• **Problem to solve**
Please put the rows below into a numbered list, leaving out any blank lines, covering only the part that opens with the line containing "The height and width of the screenshot is (747, 994)." and closes with the line containing "click(343, 373)".
☆ ☆ ☆ ☆ ☆ ☆ ☆
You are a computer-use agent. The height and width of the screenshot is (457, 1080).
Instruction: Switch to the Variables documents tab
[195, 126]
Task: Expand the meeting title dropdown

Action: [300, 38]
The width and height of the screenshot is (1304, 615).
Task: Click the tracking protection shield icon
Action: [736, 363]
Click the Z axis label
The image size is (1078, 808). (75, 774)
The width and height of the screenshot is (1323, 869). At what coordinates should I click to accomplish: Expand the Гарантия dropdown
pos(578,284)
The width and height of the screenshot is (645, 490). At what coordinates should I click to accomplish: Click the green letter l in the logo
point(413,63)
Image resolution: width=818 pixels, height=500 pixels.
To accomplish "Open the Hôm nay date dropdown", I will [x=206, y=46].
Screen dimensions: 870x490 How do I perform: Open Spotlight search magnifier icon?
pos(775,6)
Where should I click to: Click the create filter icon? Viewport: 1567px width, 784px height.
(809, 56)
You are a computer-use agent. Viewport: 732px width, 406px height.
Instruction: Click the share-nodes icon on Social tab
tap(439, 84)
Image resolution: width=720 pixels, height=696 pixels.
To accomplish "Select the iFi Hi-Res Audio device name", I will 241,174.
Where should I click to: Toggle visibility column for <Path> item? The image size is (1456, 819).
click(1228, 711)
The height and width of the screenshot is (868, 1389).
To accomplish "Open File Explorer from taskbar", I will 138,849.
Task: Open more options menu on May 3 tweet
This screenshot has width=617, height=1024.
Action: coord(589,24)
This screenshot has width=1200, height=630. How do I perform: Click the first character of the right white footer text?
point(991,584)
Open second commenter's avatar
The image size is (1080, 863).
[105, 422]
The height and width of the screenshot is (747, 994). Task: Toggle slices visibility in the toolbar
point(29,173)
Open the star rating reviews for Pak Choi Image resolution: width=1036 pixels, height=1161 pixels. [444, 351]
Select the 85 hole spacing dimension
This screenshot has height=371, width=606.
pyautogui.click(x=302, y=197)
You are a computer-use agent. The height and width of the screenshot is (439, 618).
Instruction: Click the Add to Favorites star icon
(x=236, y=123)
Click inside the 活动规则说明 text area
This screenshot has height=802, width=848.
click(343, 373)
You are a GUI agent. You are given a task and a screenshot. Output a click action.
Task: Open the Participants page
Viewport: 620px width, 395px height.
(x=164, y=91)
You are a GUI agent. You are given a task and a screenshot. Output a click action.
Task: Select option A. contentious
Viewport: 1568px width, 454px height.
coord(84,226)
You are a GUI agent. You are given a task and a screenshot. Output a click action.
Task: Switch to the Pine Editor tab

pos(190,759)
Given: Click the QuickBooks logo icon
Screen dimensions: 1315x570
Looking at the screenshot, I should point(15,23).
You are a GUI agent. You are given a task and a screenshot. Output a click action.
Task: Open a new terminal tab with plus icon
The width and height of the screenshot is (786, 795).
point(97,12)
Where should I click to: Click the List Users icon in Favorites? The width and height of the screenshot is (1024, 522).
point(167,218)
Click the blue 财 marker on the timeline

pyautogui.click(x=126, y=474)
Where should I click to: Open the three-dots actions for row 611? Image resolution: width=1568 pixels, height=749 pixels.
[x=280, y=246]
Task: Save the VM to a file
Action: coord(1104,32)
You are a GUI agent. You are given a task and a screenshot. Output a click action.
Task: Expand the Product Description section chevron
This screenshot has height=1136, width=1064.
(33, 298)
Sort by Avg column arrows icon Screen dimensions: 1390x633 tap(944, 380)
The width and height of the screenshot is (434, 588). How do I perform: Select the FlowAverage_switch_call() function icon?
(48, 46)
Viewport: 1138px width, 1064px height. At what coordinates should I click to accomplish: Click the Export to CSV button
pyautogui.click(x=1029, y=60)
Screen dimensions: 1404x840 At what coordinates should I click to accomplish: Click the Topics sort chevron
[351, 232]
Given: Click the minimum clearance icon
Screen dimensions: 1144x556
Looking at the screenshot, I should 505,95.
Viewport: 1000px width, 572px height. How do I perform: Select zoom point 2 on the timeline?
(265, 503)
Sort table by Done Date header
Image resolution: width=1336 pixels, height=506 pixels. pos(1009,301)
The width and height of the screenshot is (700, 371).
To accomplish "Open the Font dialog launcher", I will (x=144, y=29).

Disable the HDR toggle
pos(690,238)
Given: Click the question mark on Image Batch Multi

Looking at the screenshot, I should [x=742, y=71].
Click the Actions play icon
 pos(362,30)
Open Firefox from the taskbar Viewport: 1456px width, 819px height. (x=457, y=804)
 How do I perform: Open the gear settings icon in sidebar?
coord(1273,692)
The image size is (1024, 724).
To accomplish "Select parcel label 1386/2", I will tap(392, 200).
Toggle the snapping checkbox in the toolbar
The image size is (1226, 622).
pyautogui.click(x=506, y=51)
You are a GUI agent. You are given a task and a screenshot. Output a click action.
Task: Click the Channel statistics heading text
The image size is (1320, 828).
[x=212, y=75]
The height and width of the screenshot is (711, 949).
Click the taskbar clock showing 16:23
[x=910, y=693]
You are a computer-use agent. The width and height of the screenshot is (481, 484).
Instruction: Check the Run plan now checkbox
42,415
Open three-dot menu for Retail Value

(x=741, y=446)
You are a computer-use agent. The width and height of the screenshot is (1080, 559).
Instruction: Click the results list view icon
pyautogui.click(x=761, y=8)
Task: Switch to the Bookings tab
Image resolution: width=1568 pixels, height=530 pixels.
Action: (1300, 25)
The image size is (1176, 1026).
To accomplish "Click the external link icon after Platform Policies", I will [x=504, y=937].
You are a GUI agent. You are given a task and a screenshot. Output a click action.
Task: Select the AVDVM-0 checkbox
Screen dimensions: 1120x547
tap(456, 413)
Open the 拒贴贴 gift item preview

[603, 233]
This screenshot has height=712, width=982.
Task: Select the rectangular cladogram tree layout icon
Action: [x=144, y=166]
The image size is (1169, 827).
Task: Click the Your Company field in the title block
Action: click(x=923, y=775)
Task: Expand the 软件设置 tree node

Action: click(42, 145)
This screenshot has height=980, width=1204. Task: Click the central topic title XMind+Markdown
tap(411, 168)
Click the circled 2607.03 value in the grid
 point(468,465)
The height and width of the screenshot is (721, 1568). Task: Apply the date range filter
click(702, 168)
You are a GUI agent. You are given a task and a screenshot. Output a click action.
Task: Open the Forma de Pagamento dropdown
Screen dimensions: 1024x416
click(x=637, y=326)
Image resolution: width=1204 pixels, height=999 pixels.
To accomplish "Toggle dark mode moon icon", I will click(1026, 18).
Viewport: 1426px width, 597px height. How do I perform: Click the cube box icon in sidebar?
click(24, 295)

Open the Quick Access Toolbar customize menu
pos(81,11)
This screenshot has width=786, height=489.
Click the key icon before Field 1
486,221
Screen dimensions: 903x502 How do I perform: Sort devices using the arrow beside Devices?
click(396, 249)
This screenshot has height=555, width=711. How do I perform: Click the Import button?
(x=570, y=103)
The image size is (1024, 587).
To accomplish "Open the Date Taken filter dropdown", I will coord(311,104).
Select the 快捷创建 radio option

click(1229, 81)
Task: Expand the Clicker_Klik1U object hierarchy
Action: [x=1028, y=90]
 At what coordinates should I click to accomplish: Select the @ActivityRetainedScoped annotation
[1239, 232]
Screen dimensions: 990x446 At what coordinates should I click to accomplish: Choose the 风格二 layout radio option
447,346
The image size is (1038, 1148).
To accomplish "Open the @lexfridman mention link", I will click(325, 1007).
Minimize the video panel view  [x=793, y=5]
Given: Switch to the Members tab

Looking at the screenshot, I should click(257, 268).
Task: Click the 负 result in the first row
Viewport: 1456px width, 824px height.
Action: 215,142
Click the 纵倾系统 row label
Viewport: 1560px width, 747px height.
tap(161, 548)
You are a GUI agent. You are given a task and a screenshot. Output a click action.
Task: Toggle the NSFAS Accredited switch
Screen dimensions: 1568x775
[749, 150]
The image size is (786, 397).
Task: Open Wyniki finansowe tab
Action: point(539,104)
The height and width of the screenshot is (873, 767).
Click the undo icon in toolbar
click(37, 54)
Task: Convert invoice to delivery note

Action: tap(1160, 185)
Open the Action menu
☆ ☆ ☆ ☆ ☆ ☆ ☆
• **Solved exercise**
1. The height and width of the screenshot is (747, 994). Task: Toggle slices visibility in the toolbar
2. point(29,173)
3. Open the star rating reviews for Pak Choi Image resolution: width=1036 pixels, height=1161 pixels. [444, 351]
4. Select the 85 hole spacing dimension
5. This screenshot has height=371, width=606.
6. pyautogui.click(x=302, y=197)
7. You are a computer-use agent. The height and width of the screenshot is (439, 618).
8. Instruction: Click the Add to Favorites star icon
9. (x=236, y=123)
10. Click inside the 活动规则说明 text area
11. This screenshot has height=802, width=848.
12. click(343, 373)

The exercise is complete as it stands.